◆ WHAT YOU ARE ASKED TO DO: For the records below, print the lines from the line with "This screenshot has width=1372, height=870." through the line with "Given: Expand the Checksum: 0x04c5 entry" exactly as written; include both end lines and exclude the rest.

◆ DATASET CONTENT:
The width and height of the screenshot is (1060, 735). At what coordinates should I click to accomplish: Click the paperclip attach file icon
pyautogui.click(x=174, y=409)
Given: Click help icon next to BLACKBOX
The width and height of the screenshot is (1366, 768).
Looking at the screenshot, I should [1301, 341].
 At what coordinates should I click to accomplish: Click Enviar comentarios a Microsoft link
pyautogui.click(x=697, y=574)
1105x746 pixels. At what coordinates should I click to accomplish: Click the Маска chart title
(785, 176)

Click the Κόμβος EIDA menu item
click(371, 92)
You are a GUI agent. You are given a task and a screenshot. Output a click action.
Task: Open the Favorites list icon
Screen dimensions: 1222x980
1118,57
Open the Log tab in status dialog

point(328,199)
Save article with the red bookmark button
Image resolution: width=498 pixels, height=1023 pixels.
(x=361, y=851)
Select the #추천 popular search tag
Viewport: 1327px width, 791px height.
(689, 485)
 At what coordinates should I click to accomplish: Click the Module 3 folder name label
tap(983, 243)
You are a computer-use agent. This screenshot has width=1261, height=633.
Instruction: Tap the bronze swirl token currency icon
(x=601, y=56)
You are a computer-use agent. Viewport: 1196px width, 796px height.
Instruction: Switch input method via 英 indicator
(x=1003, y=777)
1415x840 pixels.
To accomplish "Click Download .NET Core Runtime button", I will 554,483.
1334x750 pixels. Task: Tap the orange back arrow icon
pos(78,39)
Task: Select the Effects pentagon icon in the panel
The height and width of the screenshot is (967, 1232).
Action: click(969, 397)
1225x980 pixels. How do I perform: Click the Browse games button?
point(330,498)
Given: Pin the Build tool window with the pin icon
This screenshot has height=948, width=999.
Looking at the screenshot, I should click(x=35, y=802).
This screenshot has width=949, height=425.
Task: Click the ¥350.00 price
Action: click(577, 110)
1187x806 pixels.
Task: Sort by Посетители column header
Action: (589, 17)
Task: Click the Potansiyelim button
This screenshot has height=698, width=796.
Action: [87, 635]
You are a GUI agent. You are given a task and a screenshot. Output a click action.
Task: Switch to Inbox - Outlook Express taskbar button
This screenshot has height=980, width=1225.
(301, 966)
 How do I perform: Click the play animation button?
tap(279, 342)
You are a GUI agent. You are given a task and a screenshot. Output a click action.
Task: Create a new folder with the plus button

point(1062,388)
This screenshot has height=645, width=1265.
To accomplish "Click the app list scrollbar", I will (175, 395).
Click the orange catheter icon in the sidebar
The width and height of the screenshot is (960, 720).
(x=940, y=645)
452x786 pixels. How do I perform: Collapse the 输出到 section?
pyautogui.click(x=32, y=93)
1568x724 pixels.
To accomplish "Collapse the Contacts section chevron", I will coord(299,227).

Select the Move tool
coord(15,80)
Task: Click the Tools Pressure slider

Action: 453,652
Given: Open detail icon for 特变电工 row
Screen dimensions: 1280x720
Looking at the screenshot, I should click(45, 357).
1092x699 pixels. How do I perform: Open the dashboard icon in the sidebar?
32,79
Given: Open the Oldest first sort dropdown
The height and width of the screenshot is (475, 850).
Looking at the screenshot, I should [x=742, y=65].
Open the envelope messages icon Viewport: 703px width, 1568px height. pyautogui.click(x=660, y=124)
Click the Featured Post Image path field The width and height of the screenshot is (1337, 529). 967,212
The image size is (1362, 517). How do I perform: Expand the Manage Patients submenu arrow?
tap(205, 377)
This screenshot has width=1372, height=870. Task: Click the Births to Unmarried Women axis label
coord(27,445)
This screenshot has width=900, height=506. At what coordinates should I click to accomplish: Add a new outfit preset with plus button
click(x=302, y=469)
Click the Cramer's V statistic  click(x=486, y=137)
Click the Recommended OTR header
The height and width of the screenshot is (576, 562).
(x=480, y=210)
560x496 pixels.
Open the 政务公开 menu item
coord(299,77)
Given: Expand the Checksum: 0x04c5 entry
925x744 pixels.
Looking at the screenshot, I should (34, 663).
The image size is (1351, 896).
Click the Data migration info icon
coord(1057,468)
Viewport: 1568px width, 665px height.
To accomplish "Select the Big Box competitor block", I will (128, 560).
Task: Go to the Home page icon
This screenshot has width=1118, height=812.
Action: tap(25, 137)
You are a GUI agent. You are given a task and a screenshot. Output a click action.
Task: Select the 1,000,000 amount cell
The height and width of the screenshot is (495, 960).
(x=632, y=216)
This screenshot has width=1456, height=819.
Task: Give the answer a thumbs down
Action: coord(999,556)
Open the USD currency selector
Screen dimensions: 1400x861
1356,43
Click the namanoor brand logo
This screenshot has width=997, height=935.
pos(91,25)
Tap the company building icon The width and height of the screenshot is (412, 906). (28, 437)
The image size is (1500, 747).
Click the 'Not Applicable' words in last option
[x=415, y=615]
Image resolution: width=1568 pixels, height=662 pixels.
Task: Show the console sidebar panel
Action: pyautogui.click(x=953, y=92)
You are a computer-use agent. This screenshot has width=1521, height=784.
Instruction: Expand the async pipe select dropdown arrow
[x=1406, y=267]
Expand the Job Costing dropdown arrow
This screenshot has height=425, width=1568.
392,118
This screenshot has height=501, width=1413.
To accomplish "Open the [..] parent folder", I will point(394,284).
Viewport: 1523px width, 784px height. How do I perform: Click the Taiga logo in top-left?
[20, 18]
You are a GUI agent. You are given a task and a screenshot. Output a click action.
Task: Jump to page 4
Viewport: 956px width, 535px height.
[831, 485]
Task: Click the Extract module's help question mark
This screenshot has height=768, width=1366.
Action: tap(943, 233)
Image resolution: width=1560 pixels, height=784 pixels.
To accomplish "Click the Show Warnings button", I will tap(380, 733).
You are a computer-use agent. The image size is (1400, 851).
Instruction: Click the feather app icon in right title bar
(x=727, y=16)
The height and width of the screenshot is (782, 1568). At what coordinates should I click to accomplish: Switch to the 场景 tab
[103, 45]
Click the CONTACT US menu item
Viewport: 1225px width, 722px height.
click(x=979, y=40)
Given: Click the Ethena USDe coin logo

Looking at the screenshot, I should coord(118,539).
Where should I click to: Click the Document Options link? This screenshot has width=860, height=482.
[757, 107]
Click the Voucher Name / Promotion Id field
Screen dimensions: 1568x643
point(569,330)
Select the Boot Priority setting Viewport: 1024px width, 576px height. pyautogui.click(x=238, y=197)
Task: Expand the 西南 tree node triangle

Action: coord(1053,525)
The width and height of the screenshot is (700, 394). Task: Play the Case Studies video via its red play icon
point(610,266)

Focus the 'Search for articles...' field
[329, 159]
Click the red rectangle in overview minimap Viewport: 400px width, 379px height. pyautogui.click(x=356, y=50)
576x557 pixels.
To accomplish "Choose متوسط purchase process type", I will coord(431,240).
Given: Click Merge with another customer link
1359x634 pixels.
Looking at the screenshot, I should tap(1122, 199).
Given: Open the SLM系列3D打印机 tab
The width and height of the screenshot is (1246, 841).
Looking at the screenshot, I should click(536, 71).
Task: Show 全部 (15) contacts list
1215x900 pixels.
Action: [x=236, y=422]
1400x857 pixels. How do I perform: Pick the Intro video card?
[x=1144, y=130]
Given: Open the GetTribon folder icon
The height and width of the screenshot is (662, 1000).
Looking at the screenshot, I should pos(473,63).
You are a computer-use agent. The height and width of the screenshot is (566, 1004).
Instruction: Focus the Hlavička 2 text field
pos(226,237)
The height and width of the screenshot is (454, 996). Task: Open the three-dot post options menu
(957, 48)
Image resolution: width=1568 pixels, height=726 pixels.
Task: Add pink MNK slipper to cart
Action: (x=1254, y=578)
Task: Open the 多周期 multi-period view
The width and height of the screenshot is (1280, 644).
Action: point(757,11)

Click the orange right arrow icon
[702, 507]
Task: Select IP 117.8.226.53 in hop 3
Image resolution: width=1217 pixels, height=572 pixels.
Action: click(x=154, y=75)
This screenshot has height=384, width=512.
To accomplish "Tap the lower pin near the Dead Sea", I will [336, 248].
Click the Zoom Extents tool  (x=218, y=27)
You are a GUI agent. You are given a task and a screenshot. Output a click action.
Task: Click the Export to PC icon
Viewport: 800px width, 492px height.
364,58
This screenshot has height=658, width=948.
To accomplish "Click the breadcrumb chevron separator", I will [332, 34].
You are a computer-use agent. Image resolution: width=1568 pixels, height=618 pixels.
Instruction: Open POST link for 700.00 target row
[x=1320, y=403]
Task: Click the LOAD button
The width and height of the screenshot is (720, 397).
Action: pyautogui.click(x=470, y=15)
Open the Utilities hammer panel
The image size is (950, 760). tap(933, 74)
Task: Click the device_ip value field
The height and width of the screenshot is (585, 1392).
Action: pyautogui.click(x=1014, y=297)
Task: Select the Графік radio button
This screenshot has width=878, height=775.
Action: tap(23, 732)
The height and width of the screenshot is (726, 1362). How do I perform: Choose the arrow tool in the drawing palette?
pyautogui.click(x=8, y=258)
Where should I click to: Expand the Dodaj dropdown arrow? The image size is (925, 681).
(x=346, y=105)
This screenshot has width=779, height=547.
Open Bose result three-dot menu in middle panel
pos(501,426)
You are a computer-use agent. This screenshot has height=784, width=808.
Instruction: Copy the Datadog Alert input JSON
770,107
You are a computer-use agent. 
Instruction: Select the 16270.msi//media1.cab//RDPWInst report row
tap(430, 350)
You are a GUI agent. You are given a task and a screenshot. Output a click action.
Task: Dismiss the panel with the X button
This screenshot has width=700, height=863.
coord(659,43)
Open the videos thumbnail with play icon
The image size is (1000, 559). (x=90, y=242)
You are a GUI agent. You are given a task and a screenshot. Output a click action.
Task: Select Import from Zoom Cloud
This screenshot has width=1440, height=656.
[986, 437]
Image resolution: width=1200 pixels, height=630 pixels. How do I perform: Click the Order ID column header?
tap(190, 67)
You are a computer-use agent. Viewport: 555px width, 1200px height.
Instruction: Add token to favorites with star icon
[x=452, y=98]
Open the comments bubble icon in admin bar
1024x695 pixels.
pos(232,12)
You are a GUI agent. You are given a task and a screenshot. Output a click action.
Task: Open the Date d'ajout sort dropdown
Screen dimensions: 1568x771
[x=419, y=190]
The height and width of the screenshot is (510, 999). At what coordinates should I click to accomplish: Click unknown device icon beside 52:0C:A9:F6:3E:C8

◆ SOLUTION FOR THIS TASK:
This screenshot has width=1372, height=870. Task: Click the Births to Unmarried Women axis label
coord(27,445)
This screenshot has width=900, height=506. At what coordinates should I click to accomplish: Add a new outfit preset with plus button
click(x=302, y=469)
Click the Cramer's V statistic  click(x=486, y=137)
Click the Recommended OTR header
The height and width of the screenshot is (576, 562).
(x=480, y=210)
560x496 pixels.
Open the 政务公开 menu item
coord(299,77)
Given: Expand the Checksum: 0x04c5 entry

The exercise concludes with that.